By Seth Freilich | TV | May 15, 2006 |

It’s probably wrong for a grown man just shy of 30 to be in love with a TV character, but I just can’t help it. I love me some Veronica Mars. And this week’s season finale of the same-named show didn’t do anything to curb this unrequited and possibly inappropriate love. For those who have not seen the finale yet and don’t want to know anything about it, you’d best stop reading this article right now.

So in the finale, as one might expect, we finally learned who blowed up the bus full of kiddies and, unsurprisingly, it wasn’t Mayor Guttenberg. As we learned last season, this show doesn’t totally “out” its villain so early in the season wrap-up. Sure, the mayor was Grade-A scum, setting up Keith with the whole dead-hooker thing and, worse yet, diddling kids because they needed a good father role-model (and giving them chlamydia in the process — he really shoulda stayed in hiding with Johnny Five). But it turns out that he was the impetus for the explosion, having diddled poor little Beaver and starting in a motion a rather nasty chain of events.

And making Cassidy “Beaver” Casablancas the ultimate bad guy is why I love this show. Going into last night’s episode, I had no idea that the Beav was going to be the villain but, in retrospect, it doesn’t feel like any sort of cheat. They had done a good job all season of playing up that there was something a little off with Beaver. Something more than the fact that he’s just a quiet/shy nerd living in the shadow of a loud and obnoxious older brother (you gotta love big brother Dick for quote gems like last night’s “I think he took Ghost World up to his room. They’re probably up there making love. Or playing Dungeons and Dragons. Or both. At the same time. They’re both, like, 12th level dorks.”).

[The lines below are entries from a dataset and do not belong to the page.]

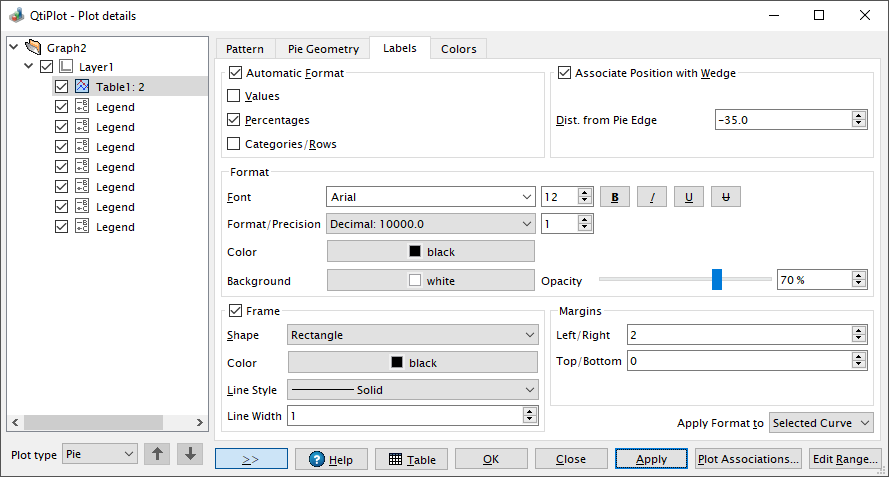The height and width of the screenshot is (477, 889).
Task: Toggle the Bold font button
Action: tap(615, 197)
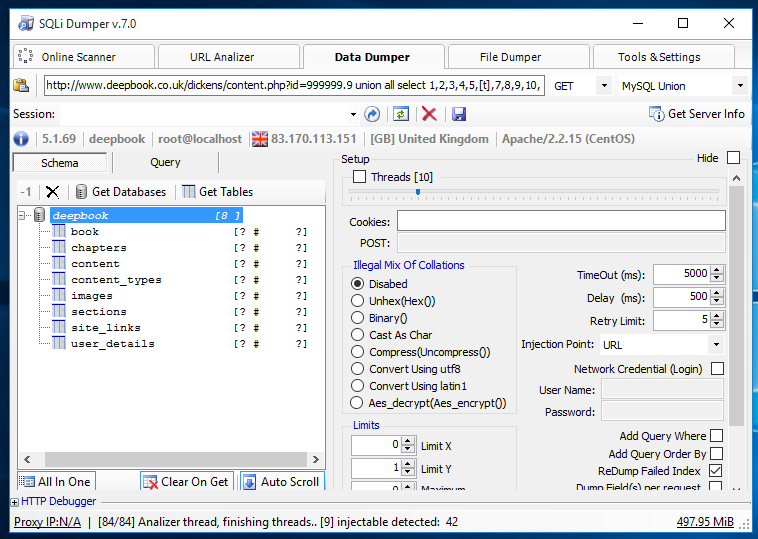Tick the Network Credential (Login) checkbox
Viewport: 758px width, 539px height.
click(717, 369)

So when the cards all fall into place and Kyle Gallner (Beaver) gets to take a turn at playing menacing and evil, it feels fulfilling in the same way as Harry Hamlin’s turn of evil last season. And kudos to Gallner for his performance in this episode — when he read Veronica’s text message outing him as a killer, he did a great job at contorting his face from the dejected Beaver we’ve seen all season long to a twisted and menacing kid who, you could believe, killed more than his fair share of people.

The reason that “Mars” was able to pull off making Beaver a believable villain is because, as show creator Rob Thomas has been quoted as saying, they knew from the moment Beaver was introduced last season that he would be the ultimate bad guy this season. They were therefore able to plan things out and make sure that all the pieces fit. So many of the current serial dramas fail to adequately plan things out and have to fit square peg surprises into the round holes of what’s happened before (“Lost” and “Nip/Tuck” — I’m looking right the fuck at you). But here, we not only got a nice wrap-up of the season-long mystery, but they even tied some things from Season 1 back into the mix (the rape, giving us real closure on Happy Harry Hamlin’s storyline, etc.).

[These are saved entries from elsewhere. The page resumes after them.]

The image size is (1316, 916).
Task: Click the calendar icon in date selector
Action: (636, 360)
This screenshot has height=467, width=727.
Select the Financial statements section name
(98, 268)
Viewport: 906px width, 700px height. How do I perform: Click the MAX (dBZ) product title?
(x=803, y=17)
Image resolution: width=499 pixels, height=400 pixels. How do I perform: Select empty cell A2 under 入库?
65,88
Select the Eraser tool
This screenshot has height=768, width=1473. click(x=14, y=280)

Of course, in addition to providing an answer to the season’s big mystery, this episode took us along for a fine ride and tied up most of the other loose ends. Weevil gets himself hauled off, just before his proud grandma would have gotten to see him graduate, for his involvement in Thumper’s murder. Jackie explains her lied-about past to Wallace and gives us a good deus ex machine (her previously unheard about baby!) for why they’re going to have to remain apart next season (although I wouldn’t be surprised to see her guest-arch at some point). Papa Echolls gets what’s coming to him, while watching himself on TV no less, courtesy of Duncan and Kane security black-hat Clarence Wiedman. The Logan fans got to see Veronica and Logan reunited, for now at least. And we even got a funny and poignant little dream sequence showing what life might be like if Happy Harry Hamlin had never killed poor ol’ Lily — we saw a presumably happier Veronica, but one who had apparently traded her grit and friendship with Wallace in exchange for keeping her naivete and ‘09er status. More importantly, the dream gave us one last chance to see the wonderful Amanda Seyfried as Lily, wondering why there was a memorial for her at the school (and, by the by, three of the “Mars” kids, including Seyfried, are all doing good work over on HBO’s “Big Love” — check it out).

My only real complaint with the episode was the whole “I’m going to blow up your daddy” bit. While I wouldn’t it put it past the show to actually have the balls to kill off Keith Mars, I just knew there was just no way they’d do it right here, right now. You knew, after the trauma of the night, that she would need the relief of seeing daddy alive and well. But I forgive them on this because (a) Kristen Bell gave a rock-solid roof-top performance which was enjoyable/heartbreaking to watch, (b) they didn’t try to drag it out and make you wait until Season 3 to find out if he was, in fact, dead or alive, and (c) I’ve already confessed my love for Veronica, so of course I want her to ultimately be happy and be able to hug Daddy Dearest the next morning. Warms the cockles of my heart.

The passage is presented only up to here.